#### [About this exercise]
Everything in the records below except the images should be output exactly as written.

=== Begin Enclosure ===

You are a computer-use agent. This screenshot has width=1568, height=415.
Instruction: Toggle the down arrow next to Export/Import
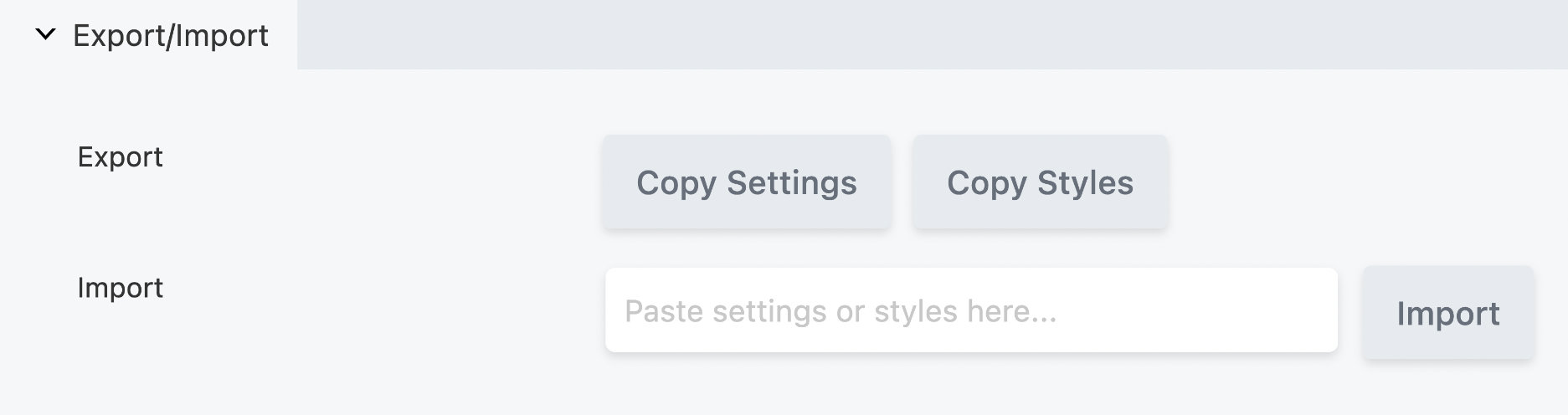click(x=45, y=35)
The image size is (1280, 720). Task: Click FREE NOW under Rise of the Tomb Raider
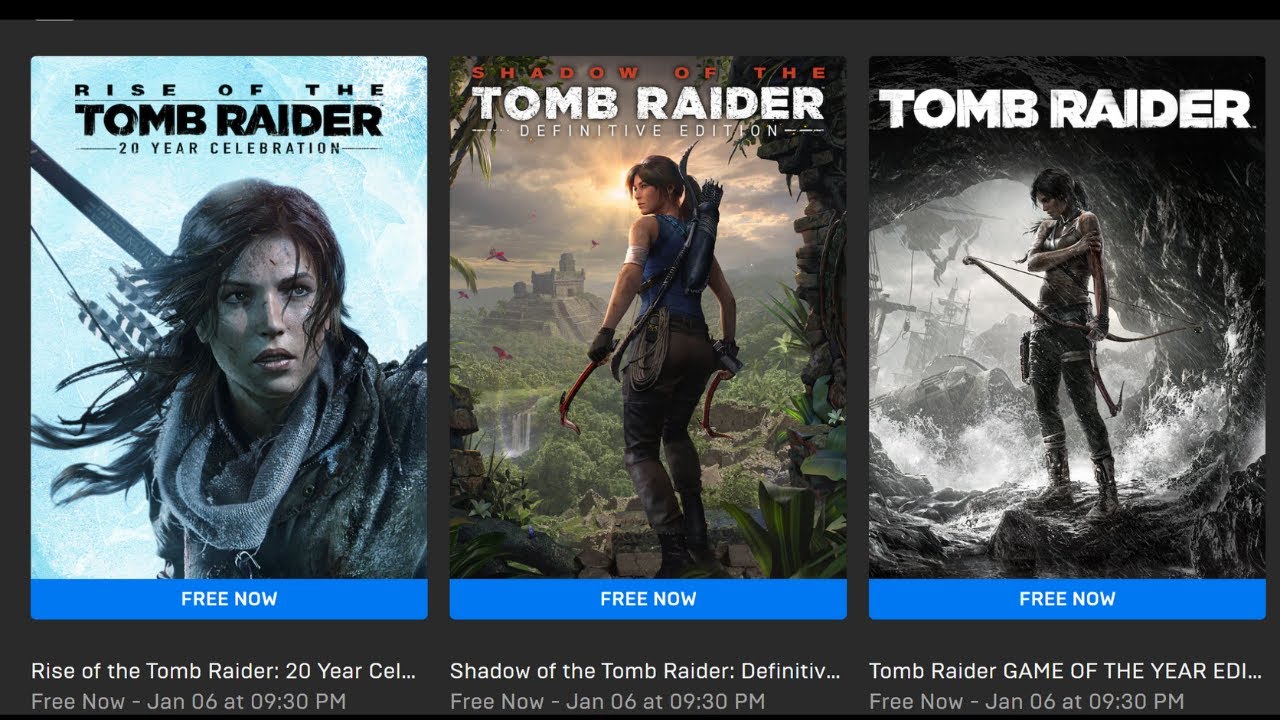[x=229, y=599]
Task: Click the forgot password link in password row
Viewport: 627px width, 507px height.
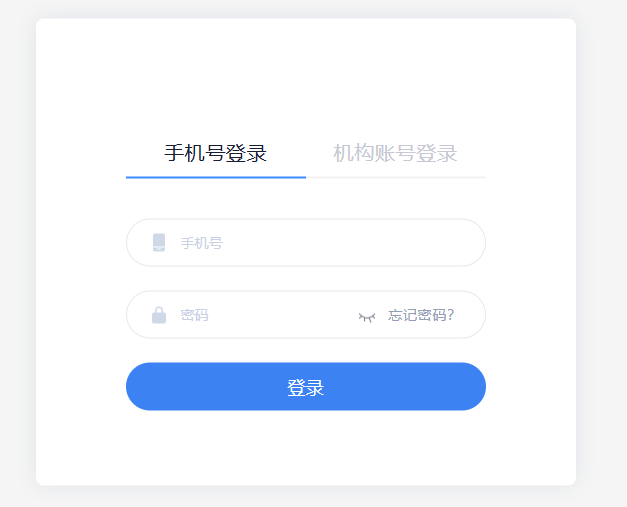Action: (421, 315)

=== End Enclosure ===

#### [Finished task]
You are a computer-use agent. This screenshot has width=1568, height=415.
Instruction: Toggle the down arrow next to Export/Import
click(x=45, y=35)
The image size is (1280, 720). Task: Click FREE NOW under Rise of the Tomb Raider
[x=229, y=599]
Task: Click the forgot password link in password row
Viewport: 627px width, 507px height.
Action: (421, 315)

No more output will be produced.